- NET Web Desk
A researcher at the Assam Don Bosco University (ADBU) – Dr Medari Janai Tham, has developed a Natural Language Processing (NLP) application – “Tham Khasi Annotated Corpus” for the purpose of computing Khasi dialect.
It is a set of computer approaches for analyzing and synthesizing human language, including speech and text.
Furthermore, generating a corpus – collection of machine-readable content is an important step in developing NLP systems for a language.
The British National Corpus (BNC) is the most extensively used corpus in English, which is popular among scholars due to its accessibility.
As there is no publicly-available corpus for Khasi, it is classified as a resource-poor language.

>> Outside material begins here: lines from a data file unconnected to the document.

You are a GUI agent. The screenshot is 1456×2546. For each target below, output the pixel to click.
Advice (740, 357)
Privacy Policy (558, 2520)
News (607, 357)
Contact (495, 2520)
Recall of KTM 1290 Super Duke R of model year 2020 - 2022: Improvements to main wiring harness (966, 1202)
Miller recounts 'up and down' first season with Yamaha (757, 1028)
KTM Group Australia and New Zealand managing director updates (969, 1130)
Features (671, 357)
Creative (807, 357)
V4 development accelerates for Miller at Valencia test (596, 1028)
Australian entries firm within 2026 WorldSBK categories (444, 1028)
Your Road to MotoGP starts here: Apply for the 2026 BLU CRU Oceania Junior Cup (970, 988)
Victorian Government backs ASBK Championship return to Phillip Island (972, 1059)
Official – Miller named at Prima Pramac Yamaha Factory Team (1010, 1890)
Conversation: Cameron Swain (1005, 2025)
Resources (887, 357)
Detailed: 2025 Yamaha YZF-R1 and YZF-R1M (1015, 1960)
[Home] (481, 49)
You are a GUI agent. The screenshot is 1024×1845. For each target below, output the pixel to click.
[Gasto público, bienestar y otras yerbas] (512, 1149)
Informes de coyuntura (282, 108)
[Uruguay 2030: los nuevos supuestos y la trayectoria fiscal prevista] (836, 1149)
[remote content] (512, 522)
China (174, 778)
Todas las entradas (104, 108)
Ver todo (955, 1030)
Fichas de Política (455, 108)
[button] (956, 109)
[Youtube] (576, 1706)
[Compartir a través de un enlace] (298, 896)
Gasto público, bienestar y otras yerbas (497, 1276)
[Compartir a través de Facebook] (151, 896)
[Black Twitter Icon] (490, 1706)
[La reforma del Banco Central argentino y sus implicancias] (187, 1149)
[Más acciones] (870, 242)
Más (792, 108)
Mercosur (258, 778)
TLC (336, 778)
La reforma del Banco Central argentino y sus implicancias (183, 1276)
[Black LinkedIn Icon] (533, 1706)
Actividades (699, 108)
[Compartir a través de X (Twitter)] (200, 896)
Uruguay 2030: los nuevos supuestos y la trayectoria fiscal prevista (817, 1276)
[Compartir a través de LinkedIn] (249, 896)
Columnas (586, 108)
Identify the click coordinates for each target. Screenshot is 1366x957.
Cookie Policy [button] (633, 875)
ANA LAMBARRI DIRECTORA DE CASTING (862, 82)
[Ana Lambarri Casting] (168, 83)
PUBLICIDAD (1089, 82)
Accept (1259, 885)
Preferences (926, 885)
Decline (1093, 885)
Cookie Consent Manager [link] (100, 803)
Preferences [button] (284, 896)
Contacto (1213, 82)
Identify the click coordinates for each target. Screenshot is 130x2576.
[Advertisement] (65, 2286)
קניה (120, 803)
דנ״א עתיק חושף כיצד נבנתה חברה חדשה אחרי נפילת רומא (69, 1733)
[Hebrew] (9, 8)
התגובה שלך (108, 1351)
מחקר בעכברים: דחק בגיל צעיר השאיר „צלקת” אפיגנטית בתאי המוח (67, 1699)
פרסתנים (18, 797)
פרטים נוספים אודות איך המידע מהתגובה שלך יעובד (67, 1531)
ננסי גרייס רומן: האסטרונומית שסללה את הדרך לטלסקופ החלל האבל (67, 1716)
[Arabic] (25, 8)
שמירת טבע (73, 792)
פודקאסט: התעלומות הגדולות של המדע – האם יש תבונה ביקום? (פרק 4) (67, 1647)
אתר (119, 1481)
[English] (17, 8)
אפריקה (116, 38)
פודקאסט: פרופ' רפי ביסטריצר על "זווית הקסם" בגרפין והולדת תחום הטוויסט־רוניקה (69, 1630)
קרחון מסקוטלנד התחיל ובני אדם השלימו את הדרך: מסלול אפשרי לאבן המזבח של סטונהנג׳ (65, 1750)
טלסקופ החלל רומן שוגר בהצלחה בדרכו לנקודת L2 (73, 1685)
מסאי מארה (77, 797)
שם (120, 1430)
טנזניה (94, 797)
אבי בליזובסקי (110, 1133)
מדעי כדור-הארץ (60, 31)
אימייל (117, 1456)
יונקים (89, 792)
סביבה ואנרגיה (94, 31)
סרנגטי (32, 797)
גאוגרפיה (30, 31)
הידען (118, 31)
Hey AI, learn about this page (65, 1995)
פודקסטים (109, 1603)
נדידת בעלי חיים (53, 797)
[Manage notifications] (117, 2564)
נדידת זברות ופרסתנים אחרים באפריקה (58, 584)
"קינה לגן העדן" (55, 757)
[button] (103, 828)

However, the release of “Tham Khasi Annotated Corpus”, which is accessible through the European Language Resources Association, has made a significant contribution in this subject (ELRA).
In order to ensure standardized tagging with other Indian dialects, the corpus has been manually linked using the formulated BIS (Bureau of Indian Standards) PoS (Parts-of-Speech) system.
Tham has been awarded with the Doctorate degree from the Computer Science and Engineering Department, ADBU for her thesis ‘Shallow Parsing for Khasi’ under the guidance of Prof. Pushpak Bhattacharyya of IIT Bombay.
Details of the corpus including the annotation scheme and the development of Khasi NLP tools are available in research papers published as part of her PhD and available in www.grammarkhasi.in, which also serves as a companion website of the book “Ka Grammar Khasi Da Ka Jingdro” published by Macmillan Education, India.
The BIS Khasi tagset, a Hybrid Khasi PoS tagger, an HMM Khasi PoS tagger, an NLTK Khasi POS tagger, an HMM Khasi shallow parser, and a Khasi shallow parser using the bi-directional gated recurrent unit; are among the other contributions made by Tham.